What to work on: Transcribe the listing below only from the line with "Documentation (80, 131)" up to and including the line with "Asset Management".

Provided records:

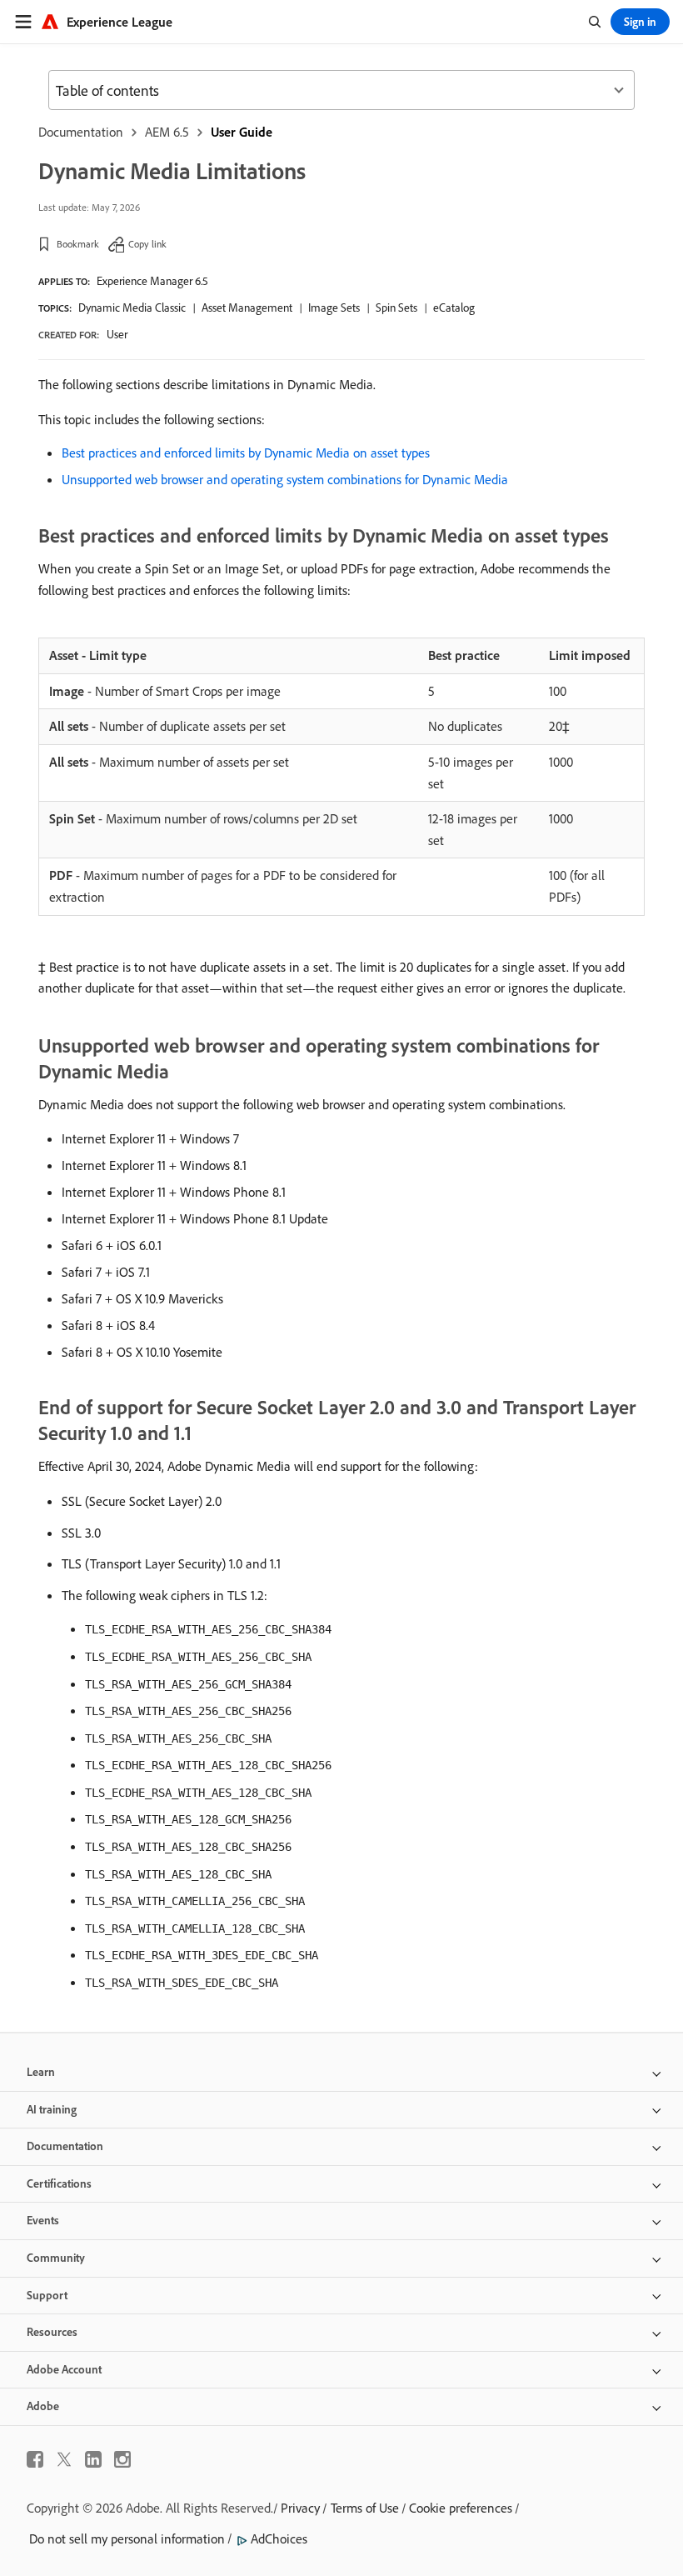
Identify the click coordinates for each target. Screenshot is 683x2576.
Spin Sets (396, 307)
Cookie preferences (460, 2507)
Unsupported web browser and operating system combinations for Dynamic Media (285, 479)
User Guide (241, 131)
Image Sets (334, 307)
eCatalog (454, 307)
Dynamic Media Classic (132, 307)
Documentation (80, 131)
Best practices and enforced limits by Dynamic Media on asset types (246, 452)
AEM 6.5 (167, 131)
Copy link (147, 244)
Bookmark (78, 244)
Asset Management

...

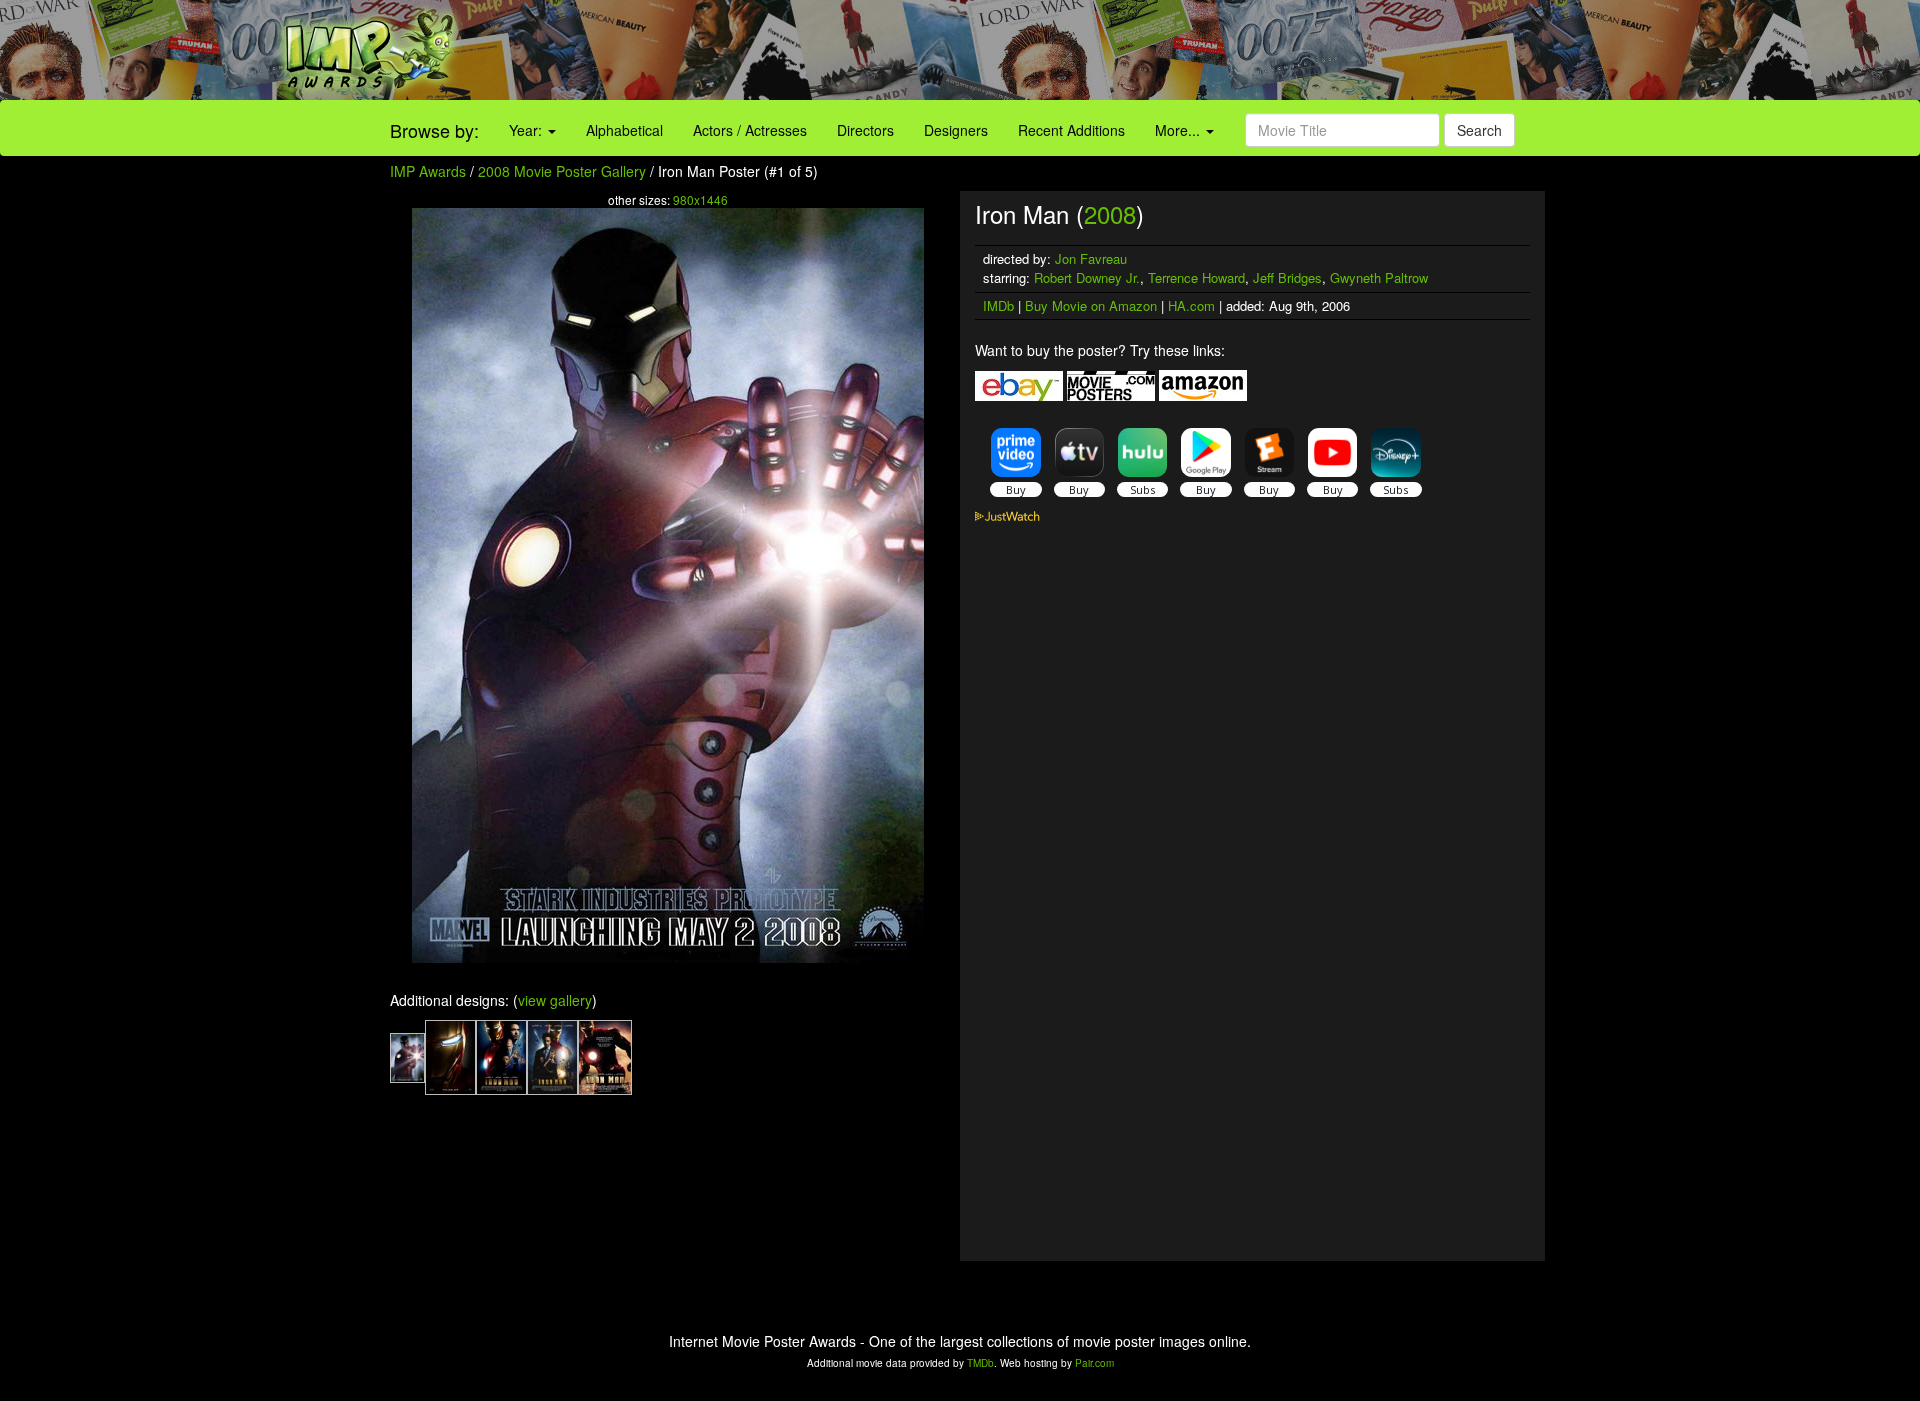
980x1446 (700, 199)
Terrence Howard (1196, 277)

Task solution:
Documentation (80, 131)
Best practices and enforced limits by Dynamic Media on asset types (246, 452)
AEM 6.5 (167, 131)
Copy link (147, 244)
Bookmark (78, 244)
Asset Management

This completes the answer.